Fish and Spinach Curry


  • 2 tbsp. oil
  • 750g boneless fillets, sliced
  • 1 tbsp. chopped lemongrass (optional)
  • 2 tbsp. chopped fresh ginger
  • Salt and freshly ground black pepper to taste
  • 1 bunch spinach, washed and roughly chopped
  • 3 medium onions, sliced
  • 2 cloves garlic, crushed
  • 1 tsp. ground turmeric
  • 1 cup fish stock
  • 1 tbsp. vinegar
  • 1 tbsp. fish sauce
  • Chopped fresh coriander


  1. Heat oil in a large frying pan over medium heat.
  2. Cook fish, turning, for 2-3 minutes or until firm.
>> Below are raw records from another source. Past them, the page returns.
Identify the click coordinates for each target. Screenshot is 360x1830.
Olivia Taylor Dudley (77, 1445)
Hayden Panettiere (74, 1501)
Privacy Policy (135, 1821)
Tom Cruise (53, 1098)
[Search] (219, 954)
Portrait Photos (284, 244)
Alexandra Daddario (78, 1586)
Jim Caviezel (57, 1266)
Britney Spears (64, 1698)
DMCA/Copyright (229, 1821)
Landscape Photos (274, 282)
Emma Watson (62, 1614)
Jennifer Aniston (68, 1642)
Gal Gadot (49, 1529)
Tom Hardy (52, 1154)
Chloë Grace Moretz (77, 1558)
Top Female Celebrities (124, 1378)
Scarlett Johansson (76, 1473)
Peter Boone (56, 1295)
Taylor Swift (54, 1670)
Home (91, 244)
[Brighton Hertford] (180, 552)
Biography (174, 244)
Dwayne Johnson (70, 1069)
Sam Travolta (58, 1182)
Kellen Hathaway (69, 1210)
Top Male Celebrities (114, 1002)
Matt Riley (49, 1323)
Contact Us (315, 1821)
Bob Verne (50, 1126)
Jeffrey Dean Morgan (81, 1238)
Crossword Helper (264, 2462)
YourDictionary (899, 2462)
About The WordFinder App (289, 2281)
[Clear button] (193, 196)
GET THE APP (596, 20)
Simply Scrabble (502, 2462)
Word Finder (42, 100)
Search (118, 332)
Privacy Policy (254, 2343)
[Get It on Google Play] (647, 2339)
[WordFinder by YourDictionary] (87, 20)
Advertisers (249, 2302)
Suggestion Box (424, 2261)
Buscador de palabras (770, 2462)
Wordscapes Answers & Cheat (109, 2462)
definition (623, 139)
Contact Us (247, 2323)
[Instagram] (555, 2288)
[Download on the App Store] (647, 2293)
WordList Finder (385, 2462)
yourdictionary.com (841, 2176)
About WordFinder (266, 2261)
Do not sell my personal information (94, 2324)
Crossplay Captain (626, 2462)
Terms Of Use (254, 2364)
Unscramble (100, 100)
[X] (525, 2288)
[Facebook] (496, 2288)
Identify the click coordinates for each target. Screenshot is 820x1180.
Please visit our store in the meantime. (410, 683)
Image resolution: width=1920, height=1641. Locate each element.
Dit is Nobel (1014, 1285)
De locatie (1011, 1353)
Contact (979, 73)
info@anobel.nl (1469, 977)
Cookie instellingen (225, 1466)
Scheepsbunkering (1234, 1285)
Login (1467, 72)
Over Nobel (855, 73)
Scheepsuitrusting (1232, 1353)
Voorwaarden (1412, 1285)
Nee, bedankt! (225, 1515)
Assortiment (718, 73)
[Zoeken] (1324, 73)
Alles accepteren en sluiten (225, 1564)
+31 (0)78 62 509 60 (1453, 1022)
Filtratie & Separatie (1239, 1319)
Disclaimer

Transfer to a plate.
  3. Add onions and garlic to the pan.
  4. Cook stirring until onions are tender.
  5. Blend in ginger, lemon grass and turmeric.
  6. Cook stirring for 1 minute.
  7. Add fish stock.
  8. Blend into the pan with vinegar, fish sauce and seasonings.
  9. Bring to boil.
  10. Reduce heat, simmer uncovered for 5 minutes.
  11. Stir in fish and spinach.
  12. Simmer for a further 2-3 minutes.

Sprinkle with coriander and serve with rice.